(Entries on target coordinates)
________

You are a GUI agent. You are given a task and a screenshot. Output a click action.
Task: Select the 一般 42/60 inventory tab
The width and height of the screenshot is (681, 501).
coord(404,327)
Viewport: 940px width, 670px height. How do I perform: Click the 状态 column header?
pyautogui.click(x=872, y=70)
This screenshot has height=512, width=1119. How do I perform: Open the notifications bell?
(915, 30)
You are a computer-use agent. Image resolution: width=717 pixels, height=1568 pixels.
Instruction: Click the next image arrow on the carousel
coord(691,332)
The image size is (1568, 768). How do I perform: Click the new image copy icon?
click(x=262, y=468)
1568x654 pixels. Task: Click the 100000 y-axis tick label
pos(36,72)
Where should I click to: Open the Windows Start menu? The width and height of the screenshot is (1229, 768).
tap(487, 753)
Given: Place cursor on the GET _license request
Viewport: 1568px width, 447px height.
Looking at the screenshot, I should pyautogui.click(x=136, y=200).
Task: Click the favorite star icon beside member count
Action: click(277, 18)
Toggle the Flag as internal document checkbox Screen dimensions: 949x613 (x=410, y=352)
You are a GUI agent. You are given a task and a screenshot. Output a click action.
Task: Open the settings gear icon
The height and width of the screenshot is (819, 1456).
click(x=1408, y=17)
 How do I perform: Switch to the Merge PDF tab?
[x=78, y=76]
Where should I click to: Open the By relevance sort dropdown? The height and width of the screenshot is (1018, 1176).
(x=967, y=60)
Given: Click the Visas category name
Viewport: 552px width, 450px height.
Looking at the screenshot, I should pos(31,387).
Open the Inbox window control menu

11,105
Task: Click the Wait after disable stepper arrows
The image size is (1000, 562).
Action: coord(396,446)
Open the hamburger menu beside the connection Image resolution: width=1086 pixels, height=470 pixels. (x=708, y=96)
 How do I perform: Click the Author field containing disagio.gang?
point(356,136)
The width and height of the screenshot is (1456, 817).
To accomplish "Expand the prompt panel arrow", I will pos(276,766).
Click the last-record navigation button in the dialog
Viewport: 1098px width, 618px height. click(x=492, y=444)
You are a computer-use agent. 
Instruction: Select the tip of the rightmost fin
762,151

________

> EXERCISE DIRECTIONS
Recast every line of the listing above as a Markdown table with the columns "Row" and "Listing line", one line per row, numbered in order. Leave out blank lines.

> ANSWER IN FULL
| Row | Listing line |
|---|---|
| 1 | You are a GUI agent. You are given a task and a screenshot. Output a click action. |
| 2 | Task: Select the 一般 42/60 inventory tab |
| 3 | The width and height of the screenshot is (681, 501). |
| 4 | coord(404,327) |
| 5 | Viewport: 940px width, 670px height. How do I perform: Click the 状态 column header? |
| 6 | pyautogui.click(x=872, y=70) |
| 7 | This screenshot has height=512, width=1119. How do I perform: Open the notifications bell? |
| 8 | (915, 30) |
| 9 | You are a computer-use agent. Image resolution: width=717 pixels, height=1568 pixels. |
| 10 | Instruction: Click the next image arrow on the carousel |
| 11 | coord(691,332) |
| 12 | The image size is (1568, 768). How do I perform: Click the new image copy icon? |
| 13 | click(x=262, y=468) |
| 14 | 1568x654 pixels. Task: Click the 100000 y-axis tick label |
| 15 | pos(36,72) |
| 16 | Where should I click to: Open the Windows Start menu? The width and height of the screenshot is (1229, 768). |
| 17 | tap(487, 753) |
| 18 | Given: Place cursor on the GET _license request |
| 19 | Viewport: 1568px width, 447px height. |
| 20 | Looking at the screenshot, I should pyautogui.click(x=136, y=200). |
| 21 | Task: Click the favorite star icon beside member count |
| 22 | Action: click(277, 18) |
| 23 | Toggle the Flag as internal document checkbox Screen dimensions: 949x613 (x=410, y=352) |
| 24 | You are a GUI agent. You are given a task and a screenshot. Output a click action. |
| 25 | Task: Open the settings gear icon |
| 26 | The height and width of the screenshot is (819, 1456). |
| 27 | click(x=1408, y=17) |
| 28 |  How do I perform: Switch to the Merge PDF tab? |
| 29 | [x=78, y=76] |
| 30 | Where should I click to: Open the By relevance sort dropdown? The height and width of the screenshot is (1018, 1176). |
| 31 | (x=967, y=60) |
| 32 | Given: Click the Visas category name |
| 33 | Viewport: 552px width, 450px height. |
| 34 | Looking at the screenshot, I should pos(31,387). |
| 35 | Open the Inbox window control menu |
| 36 | 11,105 |
| 37 | Task: Click the Wait after disable stepper arrows |
| 38 | The image size is (1000, 562). |
| 39 | Action: coord(396,446) |
| 40 | Open the hamburger menu beside the connection Image resolution: width=1086 pixels, height=470 pixels. (x=708, y=96) |
| 41 |  How do I perform: Click the Author field containing disagio.gang? |
| 42 | point(356,136) |
| 43 | The width and height of the screenshot is (1456, 817). |
| 44 | To accomplish "Expand the prompt panel arrow", I will pos(276,766). |
| 45 | Click the last-record navigation button in the dialog |
| 46 | Viewport: 1098px width, 618px height. click(x=492, y=444) |
| 47 | You are a computer-use agent.  |
| 48 | Instruction: Select the tip of the rightmost fin |
| 49 | 762,151 |